TASK STATEMENT — Among the entries, find the lines with the string "from" and copy them.

Stored data entries —
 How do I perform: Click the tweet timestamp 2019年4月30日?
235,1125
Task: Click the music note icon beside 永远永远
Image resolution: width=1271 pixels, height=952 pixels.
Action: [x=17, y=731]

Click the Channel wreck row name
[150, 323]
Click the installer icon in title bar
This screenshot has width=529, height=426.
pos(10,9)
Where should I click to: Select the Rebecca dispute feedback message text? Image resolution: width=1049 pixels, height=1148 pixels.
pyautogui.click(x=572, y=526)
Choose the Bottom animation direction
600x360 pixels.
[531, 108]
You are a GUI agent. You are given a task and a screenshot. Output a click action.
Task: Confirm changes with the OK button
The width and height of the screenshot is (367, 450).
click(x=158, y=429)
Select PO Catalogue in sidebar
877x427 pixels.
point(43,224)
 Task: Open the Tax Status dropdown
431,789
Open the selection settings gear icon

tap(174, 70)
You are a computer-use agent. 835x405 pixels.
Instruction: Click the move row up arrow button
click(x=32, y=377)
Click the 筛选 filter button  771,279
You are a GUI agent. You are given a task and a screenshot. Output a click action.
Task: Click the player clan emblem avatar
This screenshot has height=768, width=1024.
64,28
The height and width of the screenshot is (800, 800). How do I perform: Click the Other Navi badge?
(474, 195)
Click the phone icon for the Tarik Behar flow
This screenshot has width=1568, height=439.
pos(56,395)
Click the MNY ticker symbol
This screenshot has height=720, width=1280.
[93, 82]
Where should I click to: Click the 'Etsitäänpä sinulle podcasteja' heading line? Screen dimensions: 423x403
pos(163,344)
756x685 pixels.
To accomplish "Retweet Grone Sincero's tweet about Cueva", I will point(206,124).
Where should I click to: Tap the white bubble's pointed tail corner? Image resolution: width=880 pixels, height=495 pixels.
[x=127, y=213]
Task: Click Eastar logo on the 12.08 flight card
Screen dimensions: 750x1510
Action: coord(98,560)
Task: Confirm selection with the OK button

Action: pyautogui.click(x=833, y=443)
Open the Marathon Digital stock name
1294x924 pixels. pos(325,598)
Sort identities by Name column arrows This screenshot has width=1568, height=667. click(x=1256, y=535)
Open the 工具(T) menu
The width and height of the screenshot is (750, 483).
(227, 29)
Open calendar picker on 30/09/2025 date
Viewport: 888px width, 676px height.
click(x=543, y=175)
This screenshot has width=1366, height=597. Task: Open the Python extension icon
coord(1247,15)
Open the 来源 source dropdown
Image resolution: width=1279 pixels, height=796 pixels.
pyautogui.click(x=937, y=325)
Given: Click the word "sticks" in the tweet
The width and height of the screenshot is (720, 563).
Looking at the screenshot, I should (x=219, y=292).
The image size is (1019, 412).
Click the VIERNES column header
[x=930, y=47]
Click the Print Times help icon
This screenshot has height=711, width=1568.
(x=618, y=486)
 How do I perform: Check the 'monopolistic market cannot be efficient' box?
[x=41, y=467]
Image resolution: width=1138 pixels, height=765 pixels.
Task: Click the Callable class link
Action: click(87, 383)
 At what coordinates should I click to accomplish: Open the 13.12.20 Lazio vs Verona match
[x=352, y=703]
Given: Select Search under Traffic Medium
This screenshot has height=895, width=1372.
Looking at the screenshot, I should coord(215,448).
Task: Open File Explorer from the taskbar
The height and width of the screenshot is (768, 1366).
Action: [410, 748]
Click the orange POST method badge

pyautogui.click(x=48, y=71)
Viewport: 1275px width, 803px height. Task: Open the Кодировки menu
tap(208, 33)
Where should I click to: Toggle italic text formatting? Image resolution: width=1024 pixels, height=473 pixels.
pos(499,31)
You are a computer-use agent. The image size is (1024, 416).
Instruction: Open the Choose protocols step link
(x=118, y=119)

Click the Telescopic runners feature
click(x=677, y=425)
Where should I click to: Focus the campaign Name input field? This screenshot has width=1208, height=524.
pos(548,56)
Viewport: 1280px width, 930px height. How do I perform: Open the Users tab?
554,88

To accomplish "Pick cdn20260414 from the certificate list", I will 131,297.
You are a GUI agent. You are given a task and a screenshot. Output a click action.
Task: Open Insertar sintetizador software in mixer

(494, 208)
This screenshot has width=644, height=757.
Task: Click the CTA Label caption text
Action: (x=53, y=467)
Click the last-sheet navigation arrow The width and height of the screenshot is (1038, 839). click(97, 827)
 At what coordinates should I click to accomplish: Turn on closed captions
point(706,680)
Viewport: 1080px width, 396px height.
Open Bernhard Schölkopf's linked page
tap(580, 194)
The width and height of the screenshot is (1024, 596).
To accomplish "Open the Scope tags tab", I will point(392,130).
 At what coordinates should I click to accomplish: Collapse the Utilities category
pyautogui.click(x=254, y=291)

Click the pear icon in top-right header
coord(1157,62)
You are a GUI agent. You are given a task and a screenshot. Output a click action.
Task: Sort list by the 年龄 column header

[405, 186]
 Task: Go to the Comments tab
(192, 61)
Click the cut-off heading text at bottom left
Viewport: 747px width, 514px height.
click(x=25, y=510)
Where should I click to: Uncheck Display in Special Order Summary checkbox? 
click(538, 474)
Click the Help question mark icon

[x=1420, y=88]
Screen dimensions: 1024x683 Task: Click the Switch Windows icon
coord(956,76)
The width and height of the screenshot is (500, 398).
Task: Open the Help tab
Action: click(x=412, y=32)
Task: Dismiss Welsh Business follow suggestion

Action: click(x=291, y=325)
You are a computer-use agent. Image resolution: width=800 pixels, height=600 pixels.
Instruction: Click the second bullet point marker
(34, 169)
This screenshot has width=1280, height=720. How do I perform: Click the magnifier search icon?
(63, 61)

SOLUTION TO THE EXERCISE —
Task: Open File Explorer from the taskbar
To accomplish "Pick cdn20260414 from the certificate list", I will 131,297.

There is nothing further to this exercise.